[Start Page]
I believe the exaggerated S sound is from using the sustain pedal.


----------



## jaketanner (Jan 1, 2021)

Trash Panda said:


> I believe the exaggerated S sound is from using the sustain pedal.


Over use of the pedal just seems to give the library a limited sound. If I were to just go based off the demos on the site, I would not even consider it. There is also no place on the PS site to even see the syllables within the library. Very strange...but the sound is very good at least.


----------



## Trash Panda (Jan 1, 2021)

jaketanner said:


> Over use of the pedal just seems to give the library a limited sound. If I were to just go based off the demos on the site, I would not even consider it. There is also no place on the PS site to even see the syllables within the library. Very strange...but the sound is very good at least.


It’s kinda the point to not have the syllables be a focus. I think Jasper included the keyswitches for those who just MUST have control over the syllables. Honestly I’ve never needed them because I fall into the category of hearing this when choirs sing in orchestral pieces.


----------



## jaketanner (Jan 1, 2021)

Trash Panda said:


> It’s kinda the point to not have the syllables be a focus. I think Jasper included the keyswitches for those who just MUST have control over the syllables. Honestly I’ve never needed them because I fall into the category of hearing this when choirs sing in orchestral pieces.



I've heard that one before...and the live performance of this, has mostly consonants...although the "s" are pronounced, it's not over bearing. I would love for a library to incorporate the Sankrit syllables and vowels...seems to work better in darker moodier music.


----------



## jaketanner (Jan 1, 2021)

So I'm listening to Dominus again...(not pro), and I think it's a winner...so wondering if anyone has ever tried to combine choir libraries to form words that aren't possible with just one. I have Lacrimosa, and Insolidus as adult choirs...wondering if I add Dominus if they might blend well to create different words. Certainly worth a shot i think.
[End Page]
[Start Source material]
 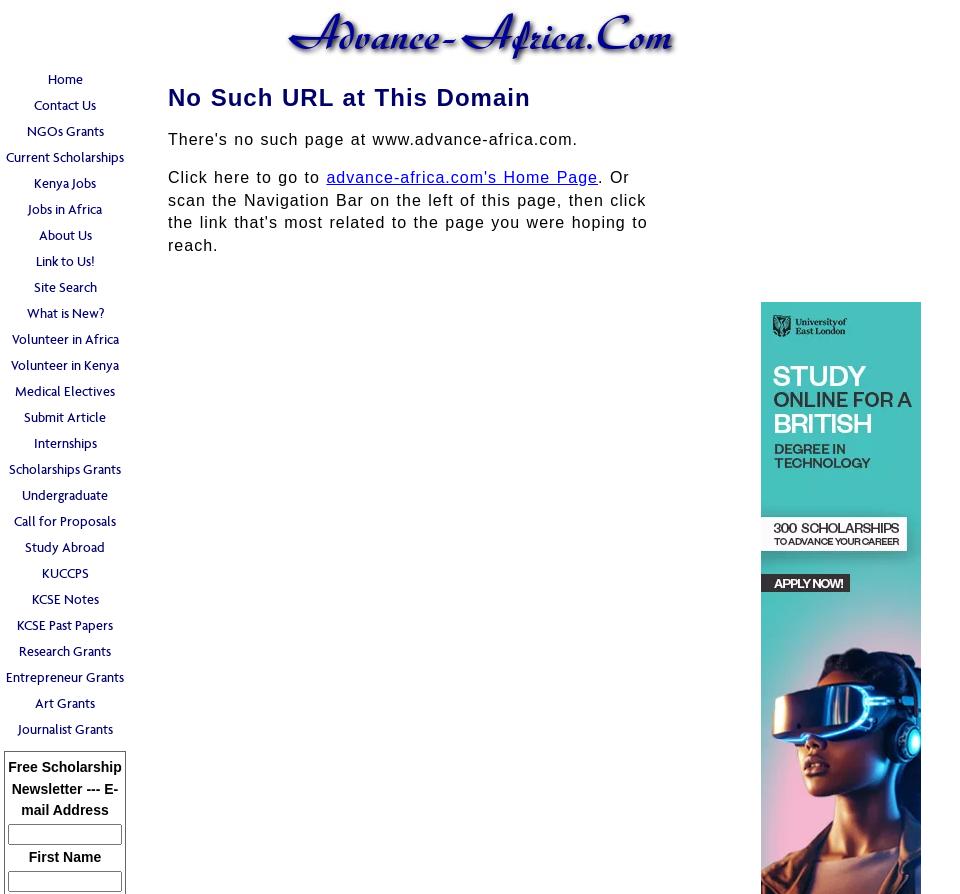 What do you see at coordinates (64, 234) in the screenshot?
I see `'About Us'` at bounding box center [64, 234].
[End Source material]
_Requirements:_
- 1) In the choir library thread, which two adult choir libraries does jaketanner say he already has?
- 2) Extend the choir library thread past its final post.

_Answers:_
- 1) Lacrimosa and Insolidus.

- 2)
----------



## jcrosby (Jan 1, 2021)

jaketanner said:


> So I'm listening to Dominus again...(not pro), and I think it's a winner...so wondering if anyone has ever tried to combine choir libraries to form words that aren't possible with just one. I have Lacrimosa, and Insolidus as adult choirs...wondering if I add Dominus if they might blend well to create different words. Certainly worth a shot i think.


This is actually why I got roped into this post in the 1st place  (Not Dominus, but libraries with enough syllables to build some basic latin words.) I've never found a library with a set of syllables that didn't sound awkward when attempting to piece words together from them.

I think we're at a place with sampling technology where this nut could finally be cracked, but so far I haven't found a library that does it without it sounding disconnected and unnatural. However I don't have a ton of choir libraries so it's quite possible there are a few that actually pull it off well now... I'd be surprised if there wasn't... 

But the libraries that are getting up there in age, like Requiem, have never worked well for me when I have tried piecing together basic words which is why I prefer a library with fewer syllables that focus on smooth transitions that don't leap out of a mix at you...


----------



## jaketanner (Jan 1, 2021)

jcrosby said:


> This is actually why I got roped into this post in the 1st place  (Not Dominus, but libraries with enough syllables to build some basic latin words.) I've never found a library with a set of syllables that didn't sound awkward when attempting to piece words together from them.
> 
> I think we're at a place with sampling technology where this nut could finally be cracked, but so far I haven't found a library that does it without it sounding disconnected and unnatural. However I don't have a ton of choir libraries so it's quite possible there are a few that actually pull it off well now... I'd be surprised if there wasn't...
> 
> But the libraries that are getting up there in age, like Requiem, have never worked well for me when I have tried piecing together basic words which is why I prefer a library with fewer syllables that focus on smooth transitions that don't leap out of a mix at you...


Have you heard the Dominus demos? The walkthrough sounded pretty darn good. You can always use two tracks and blend your words that way also.


----------



## jcrosby (Jan 1, 2021)

jaketanner said:


> Have you heard the Dominus demos? The walkthrough sounded pretty darn good. You can always use two tracks and blend your words that way also.


I haven't. I'll check it out for sure though... I'd love to find a new choir library that I could add to fill in the gaps.. I'm also kind of curious if/when OT's going to release a choir library. I can't imagine this isn't in their roadmap.


----------



## jaketanner (Jan 4, 2021)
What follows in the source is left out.